Department of Psychology, Texas A&M University.
J Appl Psychol. 2014 May;99(3):535-45. doi: 10.1037/a0035788. Epub 2014 Feb 3.
As a testing method, the efficacy of situational judgment tests (SJTs) is a function of a number of design features. One such design feature is the response format. However, despite the considerable interest in SJT design features, there is little guidance in the extant literature as to which response format is superior or the conditions under which one might be preferable to others. Using an integrity-based SJT measure administered to 31,194 job applicants, we present a comparative evaluation of 3 response formats (rate, rank, and most/least) in terms of construct-related validity, subgroup differences, and score reliability. The results indicate that the rate-SJT displayed stronger correlations with the hypothesized personality traits; weaker correlations with general mental ability and, consequently, lower levels of subgroup differences; and higher levels of internal consistency reliability. A follow-up study with 492 college students (Study 2; details of which are presented in the online supplemental materials) also indicates that the rate response format displayed higher levels of internal consistency and retest reliability as well as favorable reactions from test takers. However, it displayed the strongest relationships with a measure of response distortion, suggesting that it is more susceptible to this threat. Although there were a few exceptions, the rank and most/least response formats were generally quite similar in terms of several of the study outcomes. The results suggest that in the context of SJTs designed to measure noncognitive constructs, the rate response format appears to be the superior, preferred response format, with its main drawback being that it is susceptible to response distortion, although not any more so than the rank response format.
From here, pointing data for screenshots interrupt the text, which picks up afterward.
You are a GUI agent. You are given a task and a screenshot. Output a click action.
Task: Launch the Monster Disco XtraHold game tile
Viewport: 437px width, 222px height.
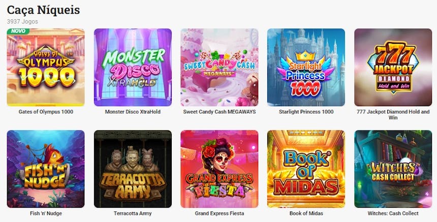click(x=133, y=67)
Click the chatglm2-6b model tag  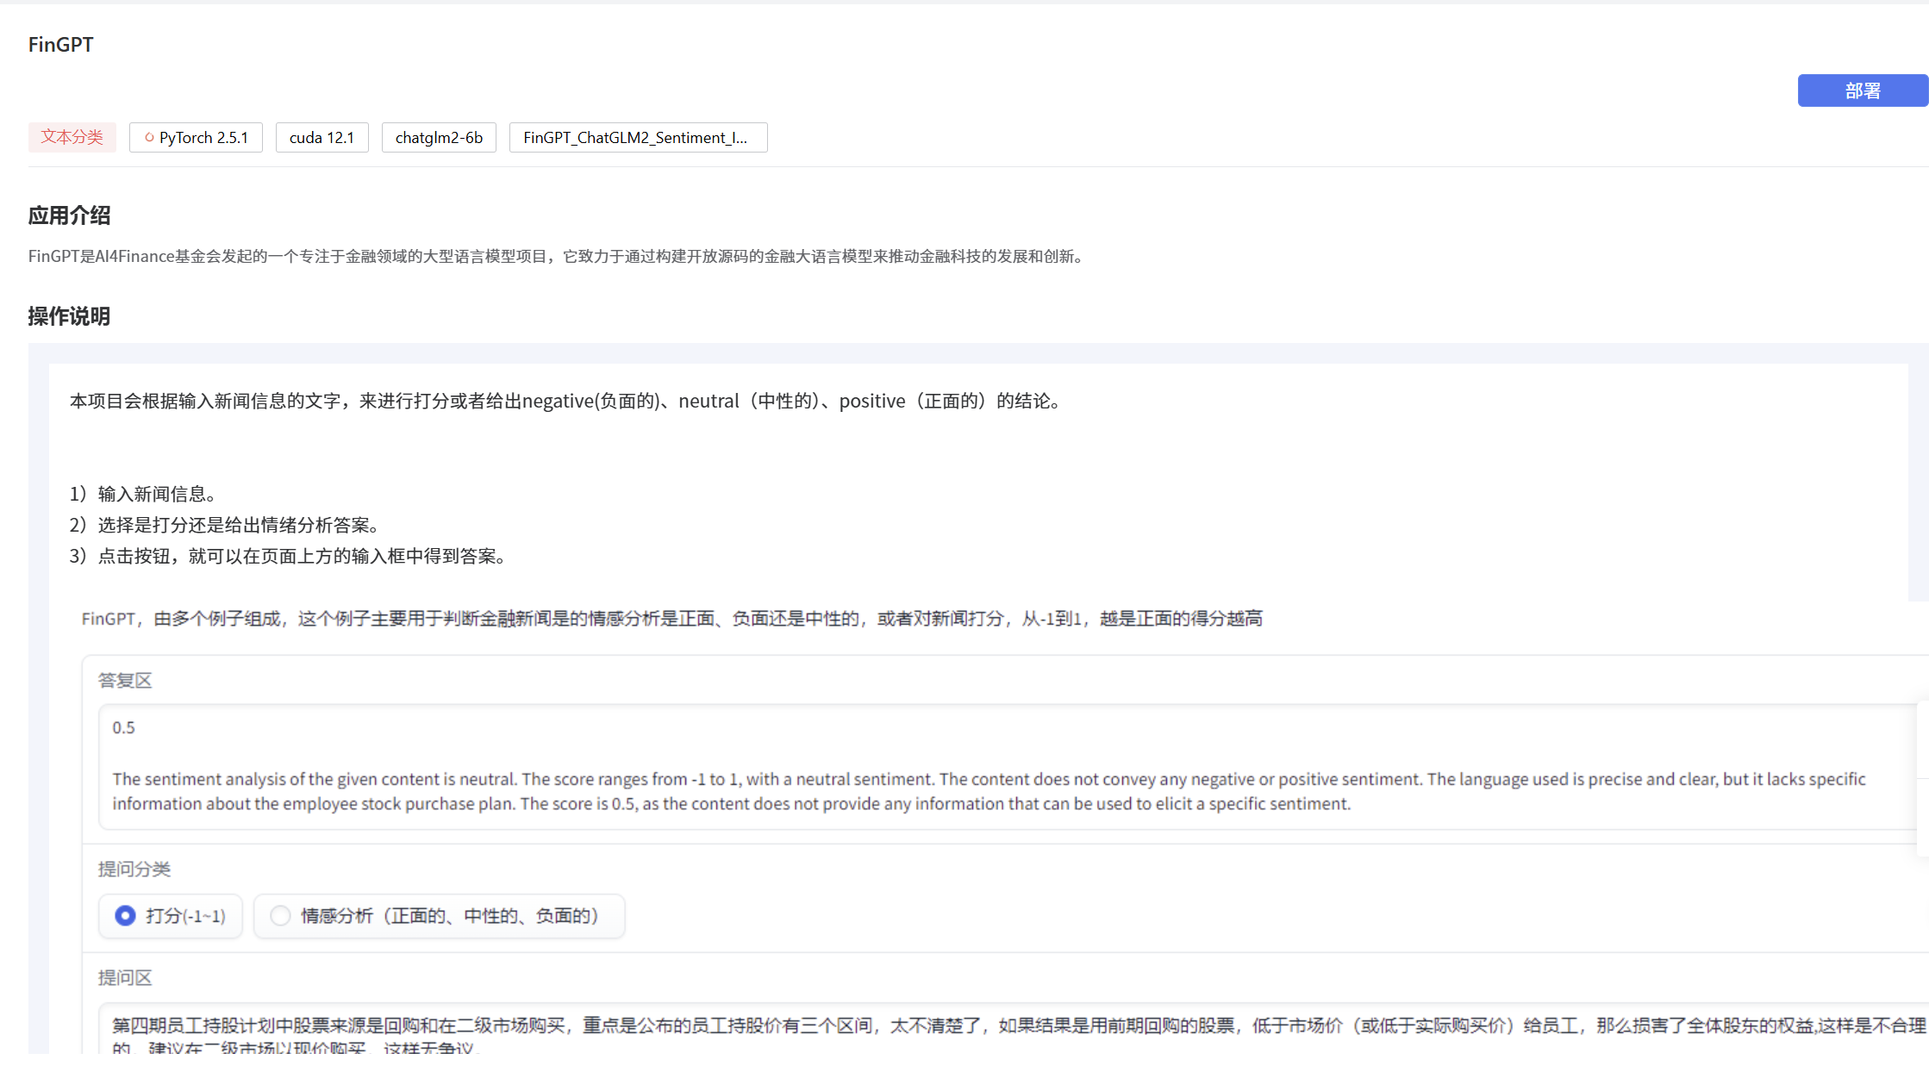(439, 138)
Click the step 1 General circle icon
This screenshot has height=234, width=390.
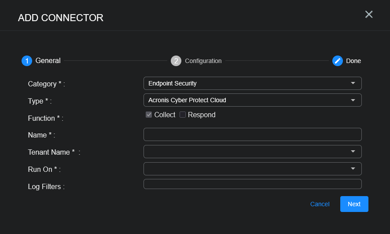pyautogui.click(x=27, y=61)
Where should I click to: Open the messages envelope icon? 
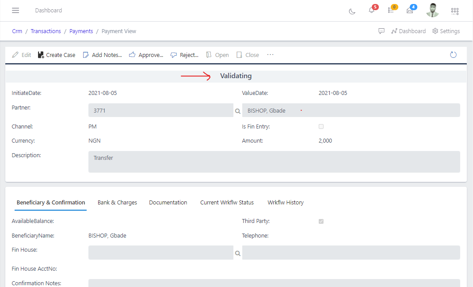[x=410, y=11]
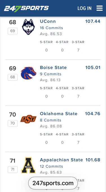View Appalachian State's 12 Commits
Viewport: 106px width, 192px height.
(52, 166)
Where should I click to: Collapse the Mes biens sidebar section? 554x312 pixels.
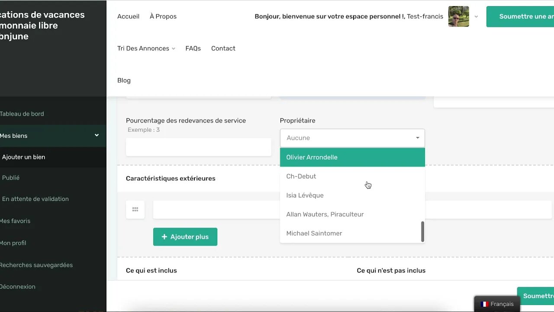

作为一种测试方法,情境判断测验(SJTs)的功效是许多设计特征的函数。其中一个设计特征是响应格式。然而,尽管人们对 SJT 设计特征非常感兴趣,但在现有文献中几乎没有关于哪种响应格式更优越或在何种情况下哪种格式可能更优的指导。使用基于诚信的 SJT 测量方法对 31194 名求职者进行评估,我们根据与结构相关的有效性、子群体差异和分数可靠性,对 3 种响应格式(评分、排序和最多/最少)进行了比较评估。结果表明,评分-SJT 与假设的人格特质相关性更强;与一般智力能力的相关性较弱,因此子群体差异较低;以及更高的内部一致性可靠性。对 492 名大学生进行的后续研究(研究 2;详细信息见在线补充材料)也表明,评分响应格式具有更高的内部一致性和重测可靠性,以及测试者的良好反应。然而,它与反应失真的衡量标准表现出最强的关系,这表明它更容易受到这种威胁。尽管有一些例外,但在衡量非认知结构的 SJTs 中,排序和最多/最少的响应格式在几个研究结果方面通常非常相似。结果表明,在旨在衡量非认知结构的 SJT 中,评分响应格式似乎是更优越、更受欢迎的响应格式,其主要缺点是它容易受到反应失真的影响,尽管不比排序响应格式更容易受到影响。